His brothers’ jealousy, the presence of a despotic and ill-tempered father had spoiled the country round Verrieres in Julien’s eyes. At Vergy, he found no trace of these unpleasant memories; for the first time in his life, he could see no one that was his enemy. When M. de Renal was in town, as frequently happened, he ventured to read; soon, instead of reading at night, and then taking care, moreover, to shade his lamp with an inverted flower-pot, he could take his full measure of sleep; during the day, in the interval between the children’s lessons, he climbed up among these rocks with the book that was his sole rule of conduct, and the sole object of his transports. He found in it at once happiness, ecstasy and consolation in moments of depression.

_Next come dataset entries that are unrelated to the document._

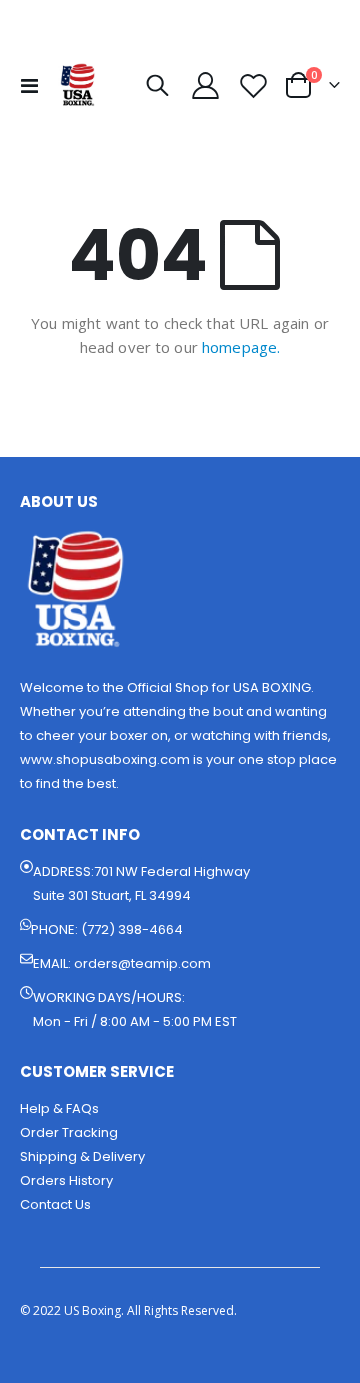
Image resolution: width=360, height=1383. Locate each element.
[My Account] (206, 85)
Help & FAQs (59, 1108)
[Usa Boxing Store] (77, 85)
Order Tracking (69, 1132)
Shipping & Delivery (82, 1156)
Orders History (66, 1180)
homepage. (241, 347)
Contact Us (55, 1204)
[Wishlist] (253, 85)
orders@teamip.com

Certain things which Napoleon says of women, various discussions of the merits of the novels in vogue during his reign, furnished him now, for the first time, with several ideas which would long since have been familiar to any other young man of his age.

The hot weather came. They formed the habit of spending the evening under a huge lime a few yards from the house. There the darkness was intense. One evening, Julien was talking with emphasis, he was revelling in the pleasure of talking well and to young married women; as he gesticulated, he touched the hand of Madame de Renal, who was leaning on the back of one of those chairs of painted wood that are placed in gardens.

The hand was hurriedly withdrawn; but Julien decided that it was his duty to secure that the hand should not be withdrawn when he touched it. The idea of a duty to be performed, and of making himself ridiculous, or rather being left with a sense of inferiority if he did not succeed in performing it, at once took all the pleasure from his heart.